*** Data extracts ***

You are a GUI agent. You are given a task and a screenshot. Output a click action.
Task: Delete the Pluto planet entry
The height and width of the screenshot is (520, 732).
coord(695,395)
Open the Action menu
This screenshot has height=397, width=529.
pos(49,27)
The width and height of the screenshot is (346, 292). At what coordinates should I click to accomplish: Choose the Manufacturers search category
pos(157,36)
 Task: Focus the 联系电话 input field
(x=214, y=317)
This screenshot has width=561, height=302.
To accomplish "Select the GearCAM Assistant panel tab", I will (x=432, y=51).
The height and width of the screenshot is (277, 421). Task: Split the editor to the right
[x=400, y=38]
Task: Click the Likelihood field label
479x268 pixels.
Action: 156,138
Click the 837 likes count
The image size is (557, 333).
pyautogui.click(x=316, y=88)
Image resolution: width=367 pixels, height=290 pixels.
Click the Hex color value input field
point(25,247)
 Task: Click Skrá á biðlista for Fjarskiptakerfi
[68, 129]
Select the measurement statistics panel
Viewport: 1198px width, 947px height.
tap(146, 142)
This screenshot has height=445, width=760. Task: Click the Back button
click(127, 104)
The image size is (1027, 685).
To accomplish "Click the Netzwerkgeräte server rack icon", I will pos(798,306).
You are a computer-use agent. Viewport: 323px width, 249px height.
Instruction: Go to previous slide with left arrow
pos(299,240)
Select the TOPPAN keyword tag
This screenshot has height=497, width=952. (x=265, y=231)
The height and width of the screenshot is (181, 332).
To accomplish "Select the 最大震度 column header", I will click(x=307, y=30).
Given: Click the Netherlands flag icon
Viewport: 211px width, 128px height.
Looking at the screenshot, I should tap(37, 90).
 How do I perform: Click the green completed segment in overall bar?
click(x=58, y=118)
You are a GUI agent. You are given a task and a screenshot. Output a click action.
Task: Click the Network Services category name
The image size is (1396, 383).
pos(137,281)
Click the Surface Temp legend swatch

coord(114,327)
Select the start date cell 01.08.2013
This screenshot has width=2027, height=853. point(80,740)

*** End of Data extracts ***

> [Task to carry out]: I need all of the records above retyped exactly, please.

> [Response below]:
You are a GUI agent. You are given a task and a screenshot. Output a click action.
Task: Delete the Pluto planet entry
The height and width of the screenshot is (520, 732).
coord(695,395)
Open the Action menu
This screenshot has height=397, width=529.
pos(49,27)
The width and height of the screenshot is (346, 292). At what coordinates should I click to accomplish: Choose the Manufacturers search category
pos(157,36)
 Task: Focus the 联系电话 input field
(x=214, y=317)
This screenshot has width=561, height=302.
To accomplish "Select the GearCAM Assistant panel tab", I will (x=432, y=51).
The height and width of the screenshot is (277, 421). Task: Split the editor to the right
[x=400, y=38]
Task: Click the Likelihood field label
479x268 pixels.
Action: 156,138
Click the 837 likes count
The image size is (557, 333).
pyautogui.click(x=316, y=88)
Image resolution: width=367 pixels, height=290 pixels.
Click the Hex color value input field
point(25,247)
 Task: Click Skrá á biðlista for Fjarskiptakerfi
[68, 129]
Select the measurement statistics panel
Viewport: 1198px width, 947px height.
tap(146, 142)
This screenshot has height=445, width=760. Task: Click the Back button
click(127, 104)
The image size is (1027, 685).
To accomplish "Click the Netzwerkgeräte server rack icon", I will pos(798,306).
You are a computer-use agent. Viewport: 323px width, 249px height.
Instruction: Go to previous slide with left arrow
pos(299,240)
Select the TOPPAN keyword tag
This screenshot has height=497, width=952. (x=265, y=231)
The height and width of the screenshot is (181, 332).
To accomplish "Select the 最大震度 column header", I will click(x=307, y=30).
Given: Click the Netherlands flag icon
Viewport: 211px width, 128px height.
Looking at the screenshot, I should tap(37, 90).
 How do I perform: Click the green completed segment in overall bar?
click(x=58, y=118)
You are a GUI agent. You are given a task and a screenshot. Output a click action.
Task: Click the Network Services category name
The image size is (1396, 383).
pos(137,281)
Click the Surface Temp legend swatch

coord(114,327)
Select the start date cell 01.08.2013
This screenshot has width=2027, height=853. point(80,740)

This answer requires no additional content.